In fact, this is one of the reasons why the Newton project both emphasizes helping children who have lost interest in their work, which is of great interest to the Weeks Junior High staff, as well as bringing children out of school into the community, which is of great interest to the Shadow Faculty. If the Shadow Faculty wants to make similarly large demands on school systems less liberal than Newton's it may be faced by requests not just to expand its research plans but to alter them.
The individual research projects, on the other hand, will probably thrive. Most of the researchers are eager to win the co-operation of local school systems and to work in them. Although the Shadow Faculty has shifted its theoretical model from the Crazy School to the Instant School to the Tri-School, the individual research projects have survived and have developed continuities of their own.

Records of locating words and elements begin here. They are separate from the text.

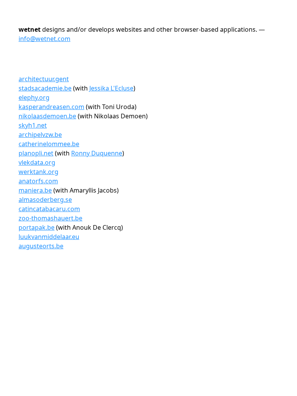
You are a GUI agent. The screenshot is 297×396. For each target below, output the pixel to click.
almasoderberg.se (45, 199)
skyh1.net (33, 125)
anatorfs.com (38, 181)
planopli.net (36, 153)
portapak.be (37, 227)
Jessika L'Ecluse (111, 88)
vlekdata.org (37, 162)
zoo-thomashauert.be (50, 218)
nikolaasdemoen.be (47, 116)
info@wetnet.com (44, 38)
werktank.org (38, 171)
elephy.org (34, 97)
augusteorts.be (41, 246)
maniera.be (35, 190)
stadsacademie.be (45, 88)
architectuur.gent (44, 79)
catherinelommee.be (49, 144)
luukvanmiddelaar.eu (49, 236)
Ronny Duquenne (96, 153)
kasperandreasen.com (51, 106)
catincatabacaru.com (49, 209)
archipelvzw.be (40, 134)
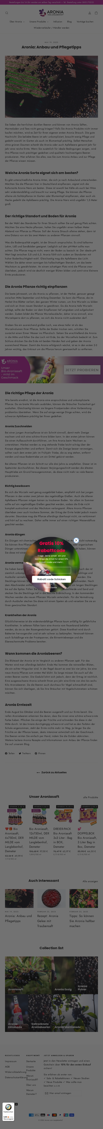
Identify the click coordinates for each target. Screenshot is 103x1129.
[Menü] (12, 1104)
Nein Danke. (51, 587)
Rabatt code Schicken (51, 579)
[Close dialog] (76, 540)
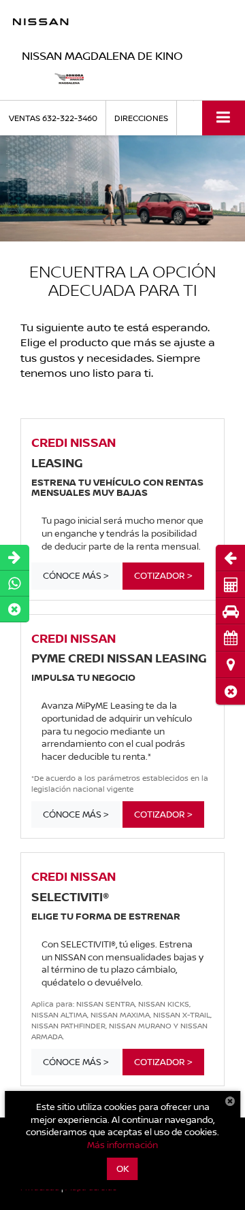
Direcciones (141, 118)
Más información (122, 1145)
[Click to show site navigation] (223, 118)
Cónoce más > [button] (76, 575)
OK (122, 1168)
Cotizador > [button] (163, 575)
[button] (230, 691)
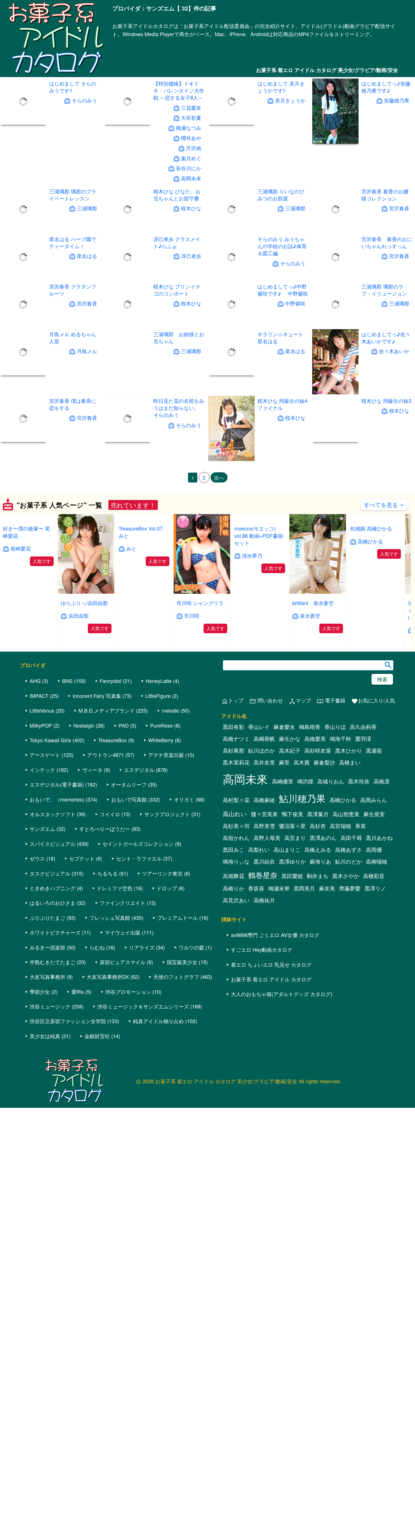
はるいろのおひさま (52, 902)
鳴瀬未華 (279, 888)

Last year, for example, George Thomas, associate in Education, and Davenport Plumer, research assistant in Education, found that they and their students at Timility Junior High in Roxbury had trouble talking to each other. They tried a number of devices--including class reading of plays such as "A Raisin in the Sun"-- and had some success, but the researchers coulln't tell whether the difficulty lay in themselves, the students or the school.
This year 11 researchers, including Thomas and Plumer, will begin a project studying language in the schools. They will record children talking at a playground, children talking in small groups at school and teachers speaking in classrooms. They hope to know by the end of the year such things as whether children speak more fluently among their own peers or in a mixed group of Negro and white students or rich and poor students, and whether many teachers talk over the heads of their students or deny them opportunities to speak. Then, the group hopes, it will be able to discover ways of teaching oral and written language that overcome the problem of communication.
Some programs that the Shadow Faculty finances are neither planned nor are run by it. These include James R. Reed's attempt, beginning this fall, to teach interested Harvard Faculty members and students about Roxbury.
Reed is an education worker and artist as well as a field secretary of the Southern Christian Leadership Conference and a former longshoreman and laborer. He will direct the project himself, and hopes to bring students and faculty into Roxbury homes, send them to local meetings, and get them involved in the counseling and tutorial programs that Roxbury residents run themselves. Reed has worked on a Shadow Faculty project before, but this program, though Shadow Faculty financed, is his own.
To justify its theories with projects like these, to convince hostile researchers that the projects form a coherent whole may be beyond the Shadow Faculty's capabilities. Last month, some members of the Research and Development Center's Executive Committee -- which must approve the Shadow Faculty budget -- severely criticized the Shadow Faculty's overall goals even though the Committee approved almost all the projects.
"I feel pressured to try solidifying what we're doing," Olds admits, "to concentrate on the results of our projects and try to improve the tri-school model." In other words, the Executive Committee has been asking to see some tangible results from the Shadow Faculty's debating and theorizing.
But the real pressure on the Shadow Faculty next year may come from the junior faculty members and doctoral candidates who are the bulk of its membership. The end of this term was spent working out a "constitution" that will give them more control over Shadow Faculty policy next year and less control to the Shadow Faculty's senior faculty and executive staff. Whether this will bring a shift toward greater emphasis on the research projects and less on theorizing remains to be seen.
The researchers give from one quarter to all of their time to the Shadow Faculty. It is possible that they, and the Faculty's unusual combination of disciplines, will continue to attract new research projects. "We might die is two years, or we might double in size," is Oliver's summatione.
Either way, there is a fair chance that Oliver's idea of remaking elementary and secondary education, it "starting from the beginning," will be forgotten.
"If that happens, there are other schools who will try it," he said. "We're not the only place, We're not the center of radical thinking. But it will be a test of what people here think is important.